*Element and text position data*
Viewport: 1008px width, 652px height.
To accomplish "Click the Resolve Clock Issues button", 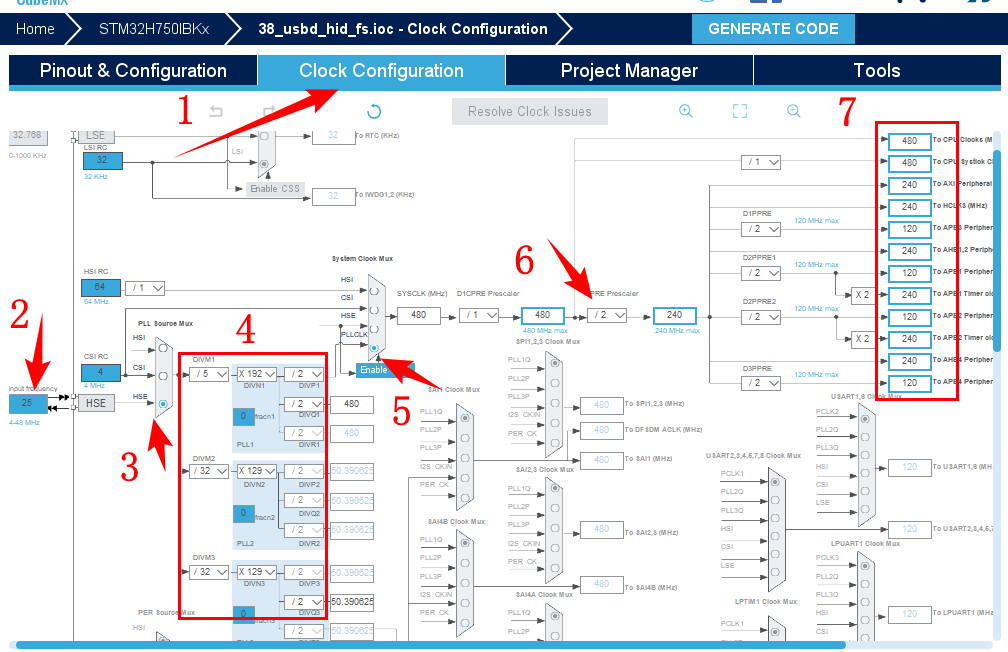I will [x=529, y=112].
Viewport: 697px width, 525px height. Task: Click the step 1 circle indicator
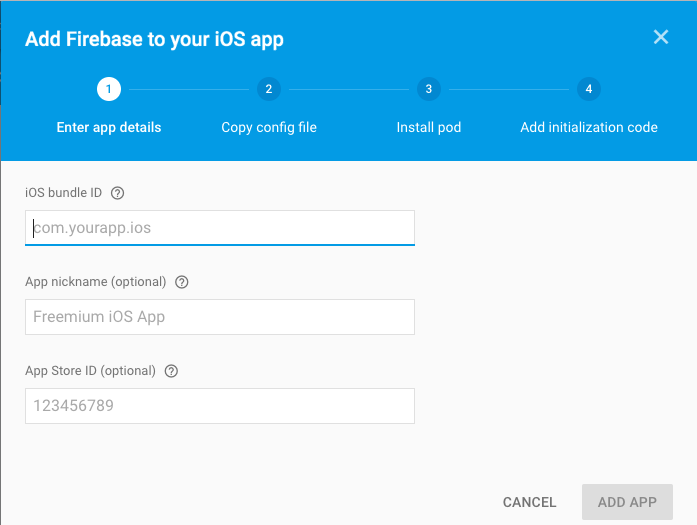tap(109, 89)
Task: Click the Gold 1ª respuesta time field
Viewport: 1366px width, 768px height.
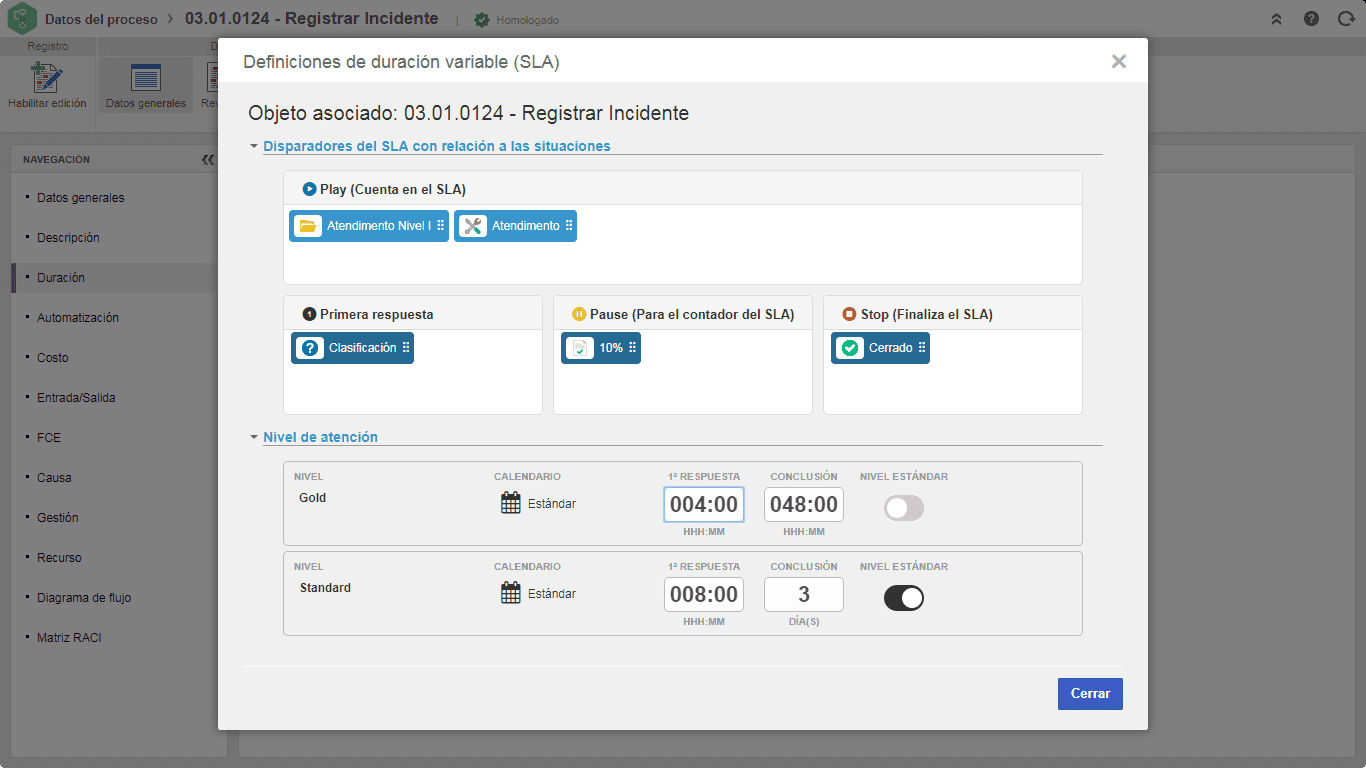Action: click(704, 505)
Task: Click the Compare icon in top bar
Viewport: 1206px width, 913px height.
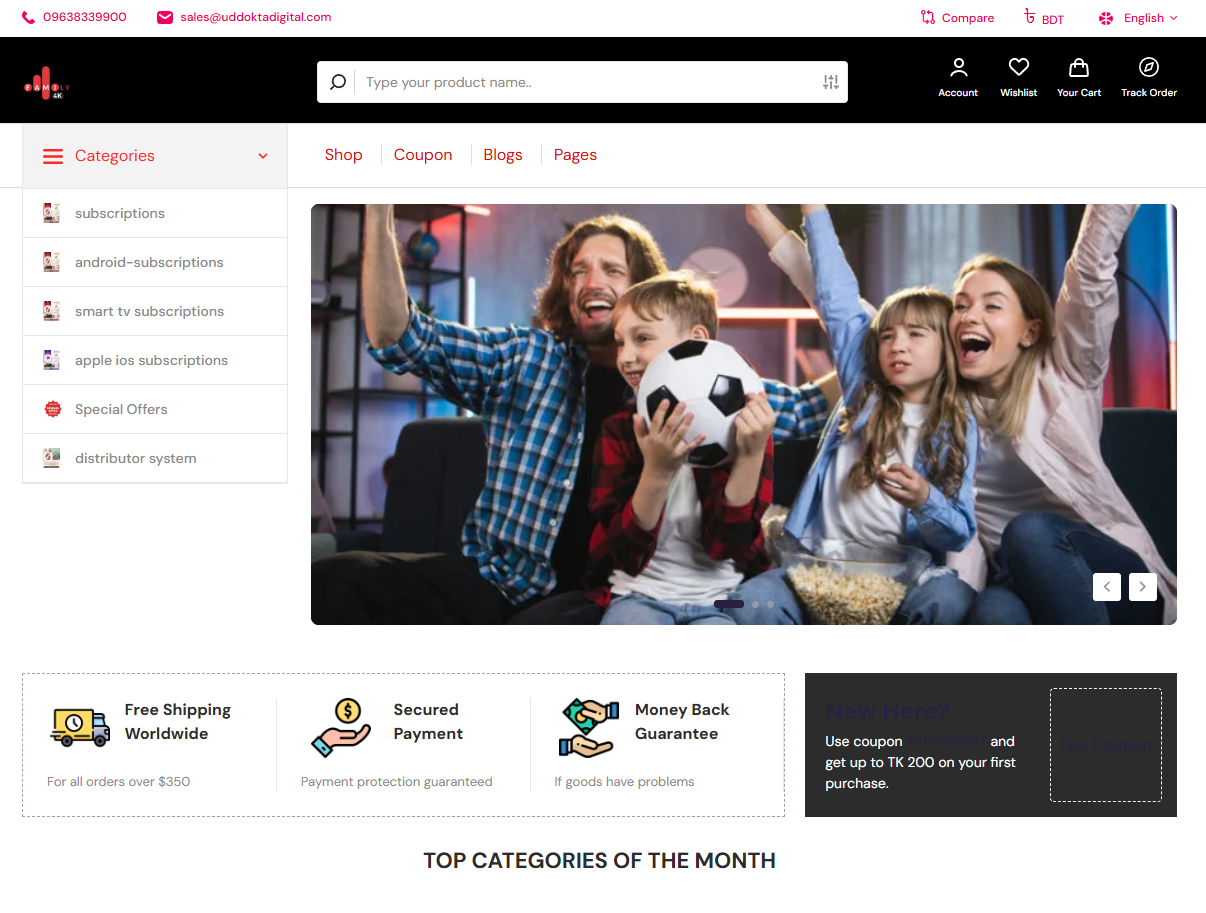Action: point(928,17)
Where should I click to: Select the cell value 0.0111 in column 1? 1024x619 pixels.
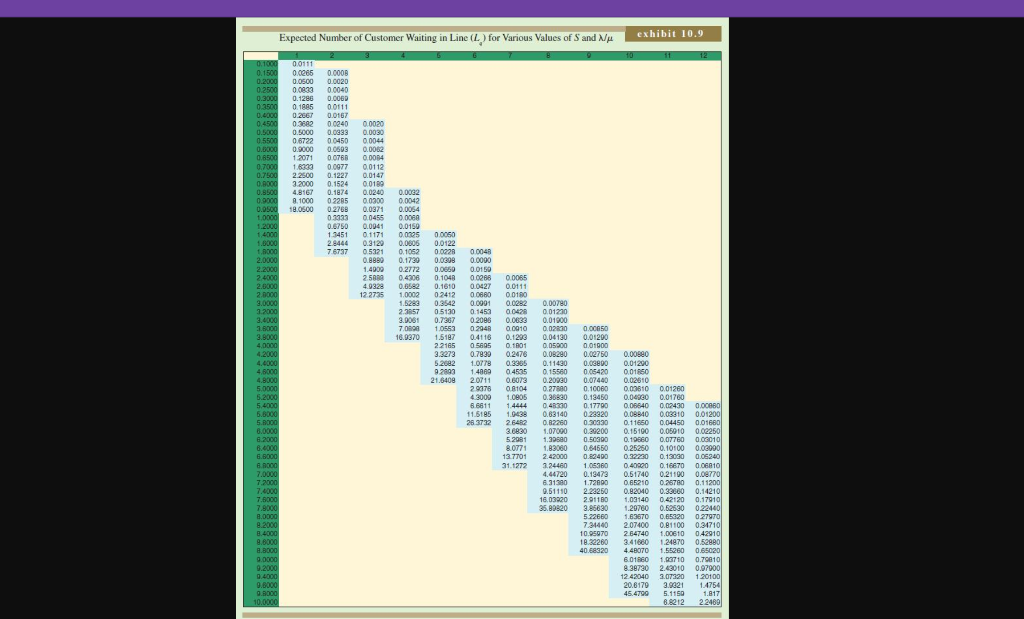click(301, 62)
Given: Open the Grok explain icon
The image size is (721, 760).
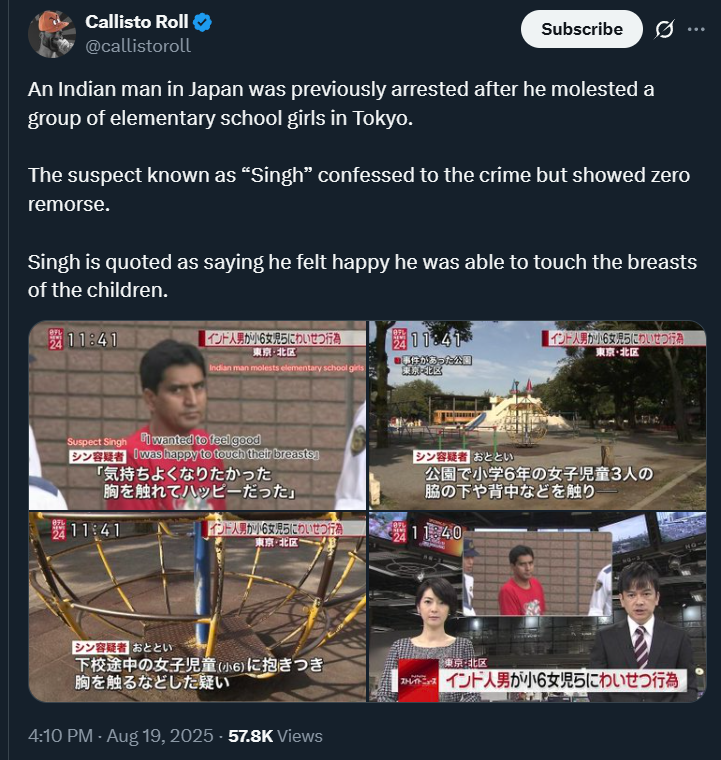Looking at the screenshot, I should 664,30.
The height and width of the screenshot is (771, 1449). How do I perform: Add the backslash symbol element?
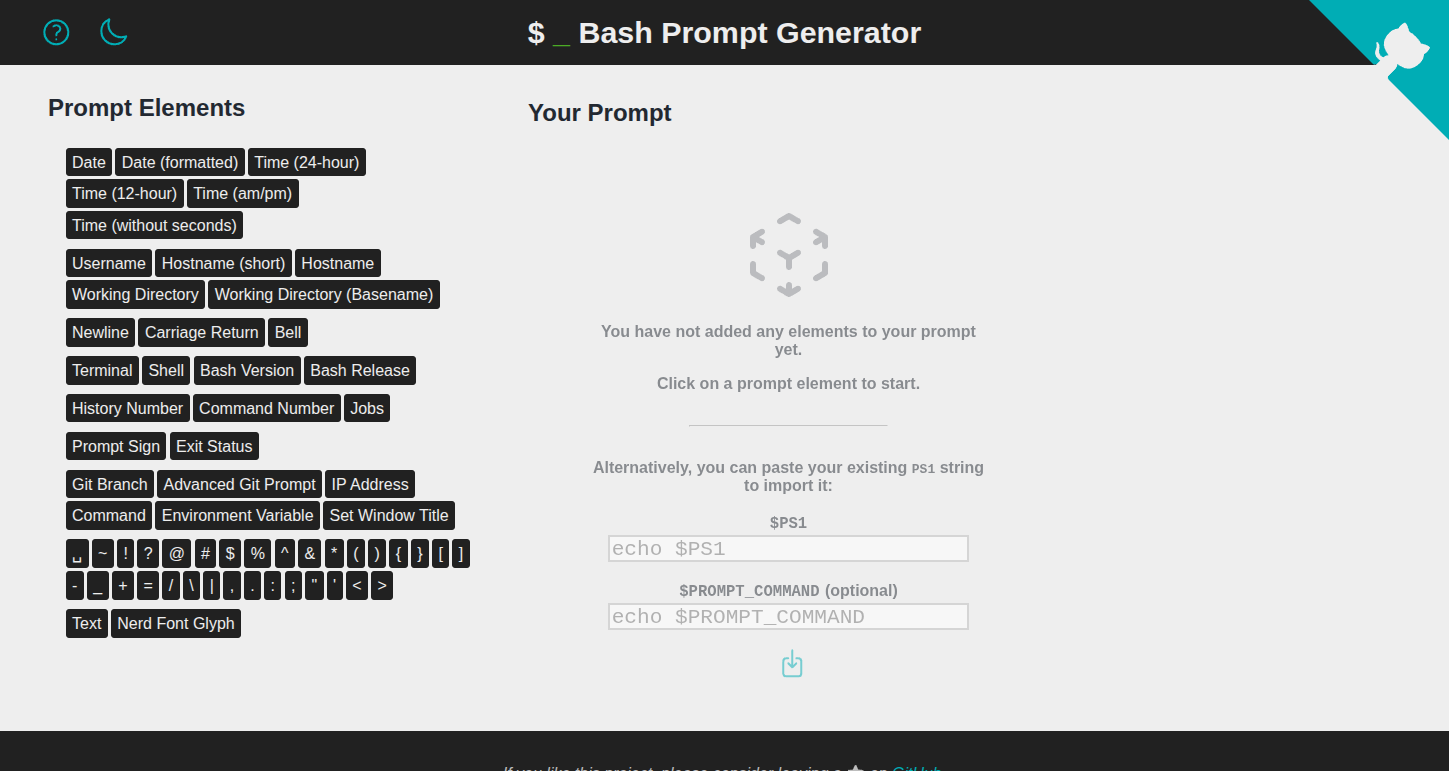[x=192, y=586]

*THE EXERCISE*
Please quote everything in the items from the line containing "Viewport: 697px width, 525px" down to the end of the items, and omit the pictures.

*WRITTEN RESPONSE*
Viewport: 697px width, 525px height. Task: Click the step 1 circle indicator
tap(109, 89)
Task: Click the Gold 1ª respuesta time field
Viewport: 1366px width, 768px height.
Action: click(704, 505)
Task: Click the Compare icon in top bar
Viewport: 1206px width, 913px height.
Action: point(928,17)
Where should I click to: Select the cell value 0.0111 in column 1? 1024x619 pixels.
click(301, 62)
Given: Open the Grok explain icon
The image size is (721, 760).
Looking at the screenshot, I should 664,30.
The height and width of the screenshot is (771, 1449). How do I perform: Add the backslash symbol element?
[x=192, y=586]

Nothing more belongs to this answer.